Payment [of compensation] becomes due when the Order is filed in the Office of the [District Director]. No distinction is made between an award evolved by agreement of the parties such as an agreed settlement [or] an award resulting from a hearing.

No distinction is made between payment by check or by draft. If the check or draft is honored by the bank on which drawn, the time of payment relates back to the date the check or draft is received by the payee. If the check or draft is not promptly honored by the drawee bank, payment is not considered to have been made until the check or draft is honored. (emphasis added).

This interpretation is repeated in OWCP's Longshore Procedure Manual, which provides:

    Definition of Late Payment.

* * * *

No distinction is made between payment by check or by draft. If the check or draft is promptly honored by the drawee bank, the time of payment relates back to the date the check or draft is received by the payee. If the check or draft is not promptly honored by the drawee bank, payment is not considered to have been made timely, until the check or draft is honored.

Longshore (DLHWC) Procedure Manual, ch. 8-203, "Late Payment: Section 14(f) Penalty," ¶ 3.c (emphasis added). [3]

  1. Factual and procedural background

    The full factual and procedural history of this case is fairly intricate. These details are largely irrelevant, however, because the District Court granted summary judgment on narrow grounds. The Director therefore summarizes only those facts relevant to the question presented.

  1. Injury and settlement

    Wheeler was employed by Service Employees International ("SEII"), a subsidiary of respondent Kellog, Brown & Root ("KBR") (collectively, "employer"), to perform services in Iraq related to a contract with the United States government. Document ("Doc.") 10-1 at 3. [4] He filed a claim for workers' compensation benefits under the Longshore Act, as extended by the DBA, arguing that he had suffered a disabling injury when a vehicle he was traveling in was thrown by an explosion. Doc. 10-1 at 7.

    Wheeler, his employer, and its insurance carrier, respondent Insurance Company of the State of Pennsylvania ("ICSP"), reached a voluntary settlement resolving the claim for a lump-sum payment of $145,000. Doc. 10-1 at 8. After reviewing the agreement to ensure that it was neither inadequate nor procured by duress, see 33 U.S.C. § 908(i)(1), a DOL Administrative Law Judge ("ALJ") issued an order approving the settlement. Doc. 10-1 at 16. The District Director filed the ALJ's Order on January 4, 2008, and served it on the parties. Doc. 10-1 at 15. This filing by the District Director rendered the ALJ's order "effective," triggering Respondents' obligation to pay compensation within 10 days or incur liability for an additional twenty percent of the amount owed. 33 U.S.C. §§ 921(a), 914(f).

[WRITTEN INSTRUCTION 1]: Restate the passage on late compensation payments from "Wheeler, his employer, and" through "U.S.C. §§ 921(a), 914(f).", substituting "insurer" for "insurance carrier".
[WRITTEN INSTRUCTION 2]: In the passage on late compensation payments, on what date did the District Director file the ALJ's order approving the settlement?
[WRITTEN INSTRUCTION 3]: Carry on the passage on late compensation payments, starting right after its final sentence.

[DATASET SECTION]:
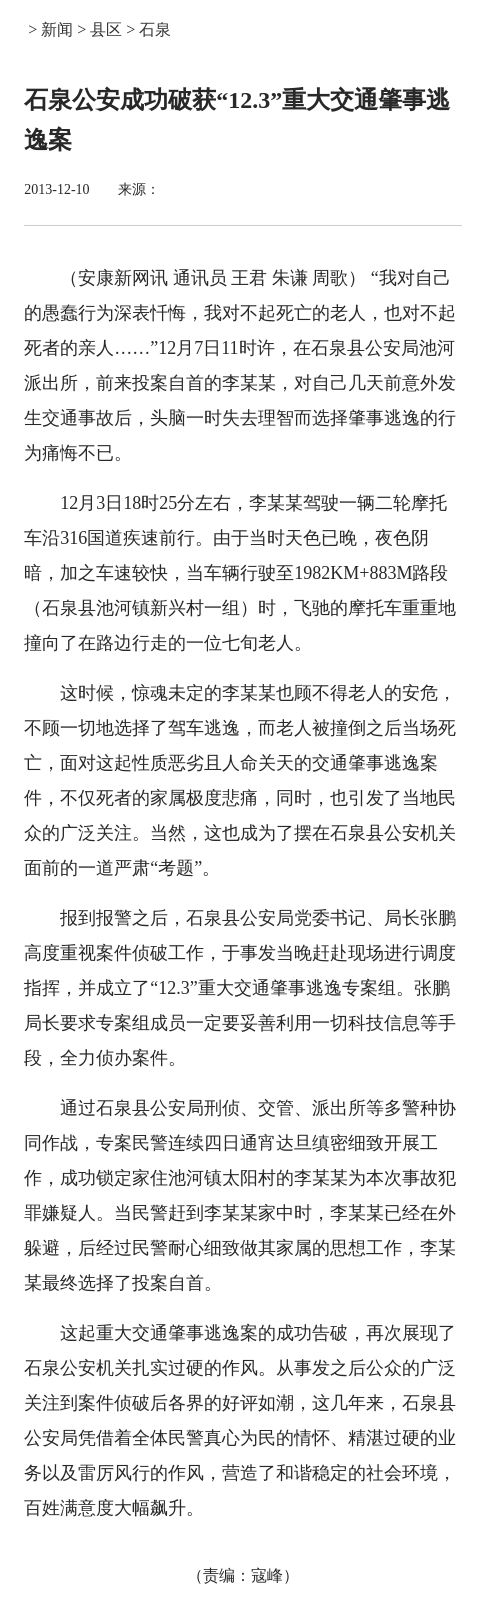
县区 (106, 29)
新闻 (57, 29)
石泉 (155, 29)
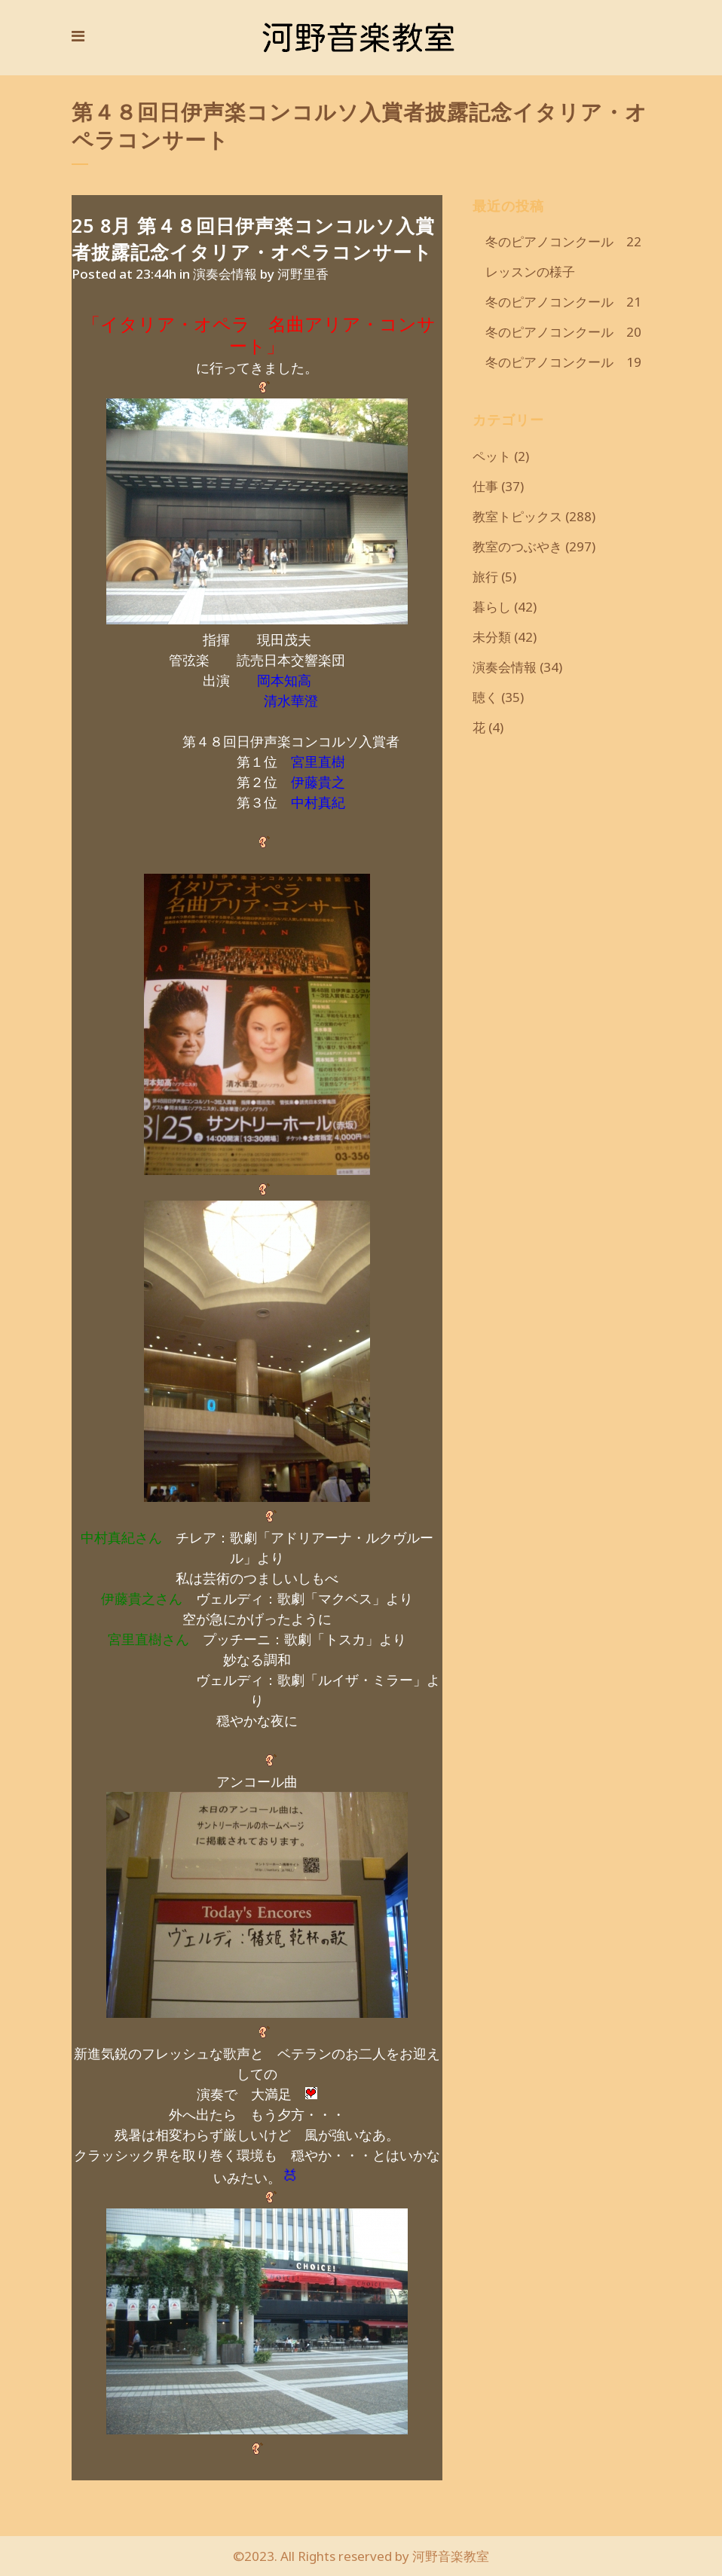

[WRITTEN ANSWER 1]:
Wheeler, his employer, and its insurer, respondent Insurance Company of the State of Pennsylvania ("ICSP"), reached a voluntary settlement resolving the claim for a lump-sum payment of $145,000. Doc. 10-1 at 8. After reviewing the agreement to ensure that it was neither inadequate nor procured by duress, see 33 U.S.C. § 908(i)(1), a DOL Administrative Law Judge ("ALJ") issued an order approving the settlement. Doc. 10-1 at 16. The District Director filed the ALJ's Order on January 4, 2008, and served it on the parties. Doc. 10-1 at 15. This filing by the District Director rendered the ALJ's order "effective," triggering Respondents' obligation to pay compensation within 10 days or incur liability for an additional twenty percent of the amount owed. 33 U.S.C. §§ 921(a), 914(f).

[WRITTEN ANSWER 2]: January 4, 2008

[WRITTEN ANSWER 3]:
    ICSP delivered a check, drawn on the Bank of America, for the amount of the settlement to Wheeler's attorney ten days later, on January 14, 2008. [5] According to Wheeler, he attempted to negotiate the check with his own bank, Wachovia, on January 16th and 17th, but Wachovia refused to honor it. Doc. 10-1 at 23. On January 18th, he opened a new account with Bank of America, the drawee bank, and deposited the check. Id. He was allowed to withdraw $1,900 on January 21, but a hold was then placed on the account. Bank of America did not make the full amount available to Wheeler until January 30, 2008, twenty-six days after payment was due under 33 U.S.C. § 914(f). Doc. 10-1 at 37.

  1. Administrative Proceedings

    On February 15, 2008, the District Director issued an Order to Show Cause, directing ICSP to voluntarily pay section 14(f) compensation or explain why such compensation should not be assessed. Doc. 10-1 at 35. On February 25, AIG, ICSP's parent, responded, stating it had conferred with Wheeler's then-attorney and "resolved this problem" which was "an internal problem with the claimant and his bank and had nothing to do with AIG or the check." Doc. 13 at 21. After conducting a teleconference with the parties on March 11, the District Director issued a Supplemental Order of Default ("Supplemental Order") on March 21, 2008. Doc. 10-1 at 39. The District Director found that Wheeler had deposited the check with Bank of America on January 18, 2008, but did not have access to the funds until January 30, 2008. Id. He therefore imposed liability for section 14(f) compensation in the amount of $26,764.36. [6] Doc. 10-1 at 40.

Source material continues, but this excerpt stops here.